Memorial of the prophet Isaiah. Read more

Libretto DEL GIORNO
Memory of the Poor
Monday, May 9

Memorial of the prophet Isaiah.


Reading of the Word of God

Alleluia, alleluia, alleluia

This is the Gospel of the poor,
liberation for the imprisoned,
sight for the blind,
freedom for the oppressed.

Alleluia, alleluia, alleluia

Acts 11,1-18

The apostles and the brothers in Judaea heard that gentiles too had accepted the word of God, and when Peter came up to Jerusalem the circumcised believers protested to him and said, 'So you have been visiting the uncircumcised and eating with them!' Peter in reply gave them the details point by point, 'One day, when I was in the town of Jaffa,' he began, 'I fell into a trance as I was praying and had a vision of something like a big sheet being let down from heaven by its four corners. This sheet came right down beside me. I looked carefully into it and saw four-footed animals of the earth, wild beasts, reptiles, and birds of heaven. Then I heard a voice that said to me, "Now, Peter, kill and eat!" But I answered, "Certainly not, Lord; nothing profane or unclean has ever crossed my lips." And a second time the voice spoke from heaven, "What God has made clean, you have no right to call profane." This was repeated three times, before the whole of it was drawn up to heaven again. 'Just at that moment, three men stopped outside the house where we were staying; they had been sent from Caesarea to fetch me, and the Spirit told me to have no hesitation about going back with them. The six brothers here came with me as well, and we entered the man's house. He told us he had seen an angel standing in his house who said, "Send to Jaffa and fetch Simon known as Peter; he has a message for you that will save you and your entire household." 'I had scarcely begun to speak when the Holy Spirit came down on them in the same way as it came on us at the beginning, and I remembered that the Lord had said, "John baptised with water, but you will be baptised with the Holy Spirit." I realised then that God was giving them the identical gift he gave to us when we believed in the Lord Jesus Christ; and who was I to stand in God's way?' This account satisfied them, and they gave glory to God, saying, 'God has clearly granted to the gentiles too the repentance that leads to life.'

 

Alleluia, alleluia, alleluia

The Son of Man came to serve,
whoever wants to be great
should become servant of all.

Alleluia, alleluia, alleluia

The news that Gentiles had accepted the word of God had reached the mother community of Jerusalem. Probably Peter's presence in the house of Cornelius and his family had scandalized many of the Christians of Jerusalem, so much so that as soon as Peter returned to the city, "the circumcised believers criticized him, saying, ‘Why did you go to uncircumcised men and eat with them?'" This brings to mind the accusations the Pharisees made against Jesus because he went into the houses of sinners and ate with them. Bu this time they are not the Pharisees who accuse Peter, rather the Jews who have become Jesus' disciples. These people, closed within the horizon of the Jewish Law, had not yet understood the breadth of the love that Jesus had come to proclaim and preach. Their minds and hearts were fixed on an ethnic-religious affiliation. They had not yet understood the breadth of God's mercy that transcends all boundaries. Peter speaks to the community of Jerusalem and tells them that everything he had done came directly from God's inspiration. It was the Spirit that suggested him to visit Cornelius. In fact it is the Holy Spirit, not rules and habits, which regulates the life of the Church. It is the Spirit Jesus had promised his disciples before leaving them and which would lead them to the entire truth (Jn 16:13). After having listened to Peter, those believers from Jerusalem "were silenced. And they praised God, saying, ‘Then God has given even to the Gentiles the repentance that leads to life.'" A boundary had been crossed: the entire world was now opening up in front of the apostles.

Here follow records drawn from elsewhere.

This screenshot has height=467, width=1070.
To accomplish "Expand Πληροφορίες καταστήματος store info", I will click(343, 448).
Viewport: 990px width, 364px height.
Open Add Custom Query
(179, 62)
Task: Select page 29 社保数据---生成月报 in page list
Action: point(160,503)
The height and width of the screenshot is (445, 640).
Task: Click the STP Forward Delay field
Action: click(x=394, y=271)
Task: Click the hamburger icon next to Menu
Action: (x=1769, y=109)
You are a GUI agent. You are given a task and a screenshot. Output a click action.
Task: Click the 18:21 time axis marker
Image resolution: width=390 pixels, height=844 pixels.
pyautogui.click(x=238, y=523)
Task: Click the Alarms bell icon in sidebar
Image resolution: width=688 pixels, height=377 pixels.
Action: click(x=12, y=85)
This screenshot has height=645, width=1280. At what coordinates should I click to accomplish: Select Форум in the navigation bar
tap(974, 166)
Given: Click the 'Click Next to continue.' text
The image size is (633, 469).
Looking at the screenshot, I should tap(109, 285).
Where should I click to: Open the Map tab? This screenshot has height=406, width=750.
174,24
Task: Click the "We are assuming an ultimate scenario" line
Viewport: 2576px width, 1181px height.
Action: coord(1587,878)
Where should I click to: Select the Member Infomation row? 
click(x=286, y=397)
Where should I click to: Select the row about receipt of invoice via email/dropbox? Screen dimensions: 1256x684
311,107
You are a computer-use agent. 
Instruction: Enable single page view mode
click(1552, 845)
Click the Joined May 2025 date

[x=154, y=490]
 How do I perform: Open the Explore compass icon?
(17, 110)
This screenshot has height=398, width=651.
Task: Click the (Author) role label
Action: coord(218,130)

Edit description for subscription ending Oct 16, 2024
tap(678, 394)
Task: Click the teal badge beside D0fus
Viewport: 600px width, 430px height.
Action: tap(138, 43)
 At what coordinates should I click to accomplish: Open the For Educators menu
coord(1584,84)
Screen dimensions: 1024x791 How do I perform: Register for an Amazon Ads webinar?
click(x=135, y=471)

Prayer is the heart of the life of the Community of Sant'Egidio and is its absolute priority. At the end of the day, every the Community of Sant'Egidio, large or small, gathers around the Lord to listen to his Word. The Word of God and the prayer are, in fact, the very basis of the whole life of the Community. The disciples cannot do other than remain at the feet of Jesus, as did Mary of Bethany, to receive his love and learn his ways (Phil. 2:5).
So every evening, when the Community returns to the feet of the Lord, it repeats the words of the anonymous disciple: " Lord, teach us how to pray". Jesus, Master of prayer, continues to answer: "When you pray, say: Abba, Father". It is not a simple exhortation, it is much more. With these words Jesus lets the disciples participate in his own relationship with the Father. Therefore in prayer, the fact of being children of the Father who is in heaven, comes before the words we may say. So praying is above all a way of being! That is to say we are children who turn with faith to the Father, certain that they will be heard.
Jesus teaches us to call God "Our Father". And not simply "Father" or "My Father". Disciples, even when they pray on their own, are never isolated nor they are orphans; they are always members of the Lord's family.
In praying together, beside the mystery of being children of God, there is also the mystery of brotherhood, as the Father of the Church said: "You cannot have God as father without having the church as mother". When praying together, the Holy Spirit assembles the disciples in the upper room together with Mary, the Lord's mother, so that they may direct their gaze towards the Lord's face and learn from Him the secret of his Heart.
 The Communities of Sant'Egidio all over the world gather in the various places of prayer and lay before the Lord the hopes and the sufferings of the tired, exhausted crowds of which the Gospel speaks ( Mat. 9: 3-7 ), In these ancient crowds we can see the huge masses of the modern cities, the millions of refugees who continue to flee their countries, the poor, relegated to the very fringe of life and all those who are waiting for someone to take care of them. Praying together includes the cry, the invocation, the aspiration, the desire for peace, the healing and salvation of the men and women of this world. Prayer is never in vain; it rises ceaselessly to the Lord so that anguish is turned into hope, tears into joy, despair into happiness, and solitude into communion. May the Kingdom of God come soon among people!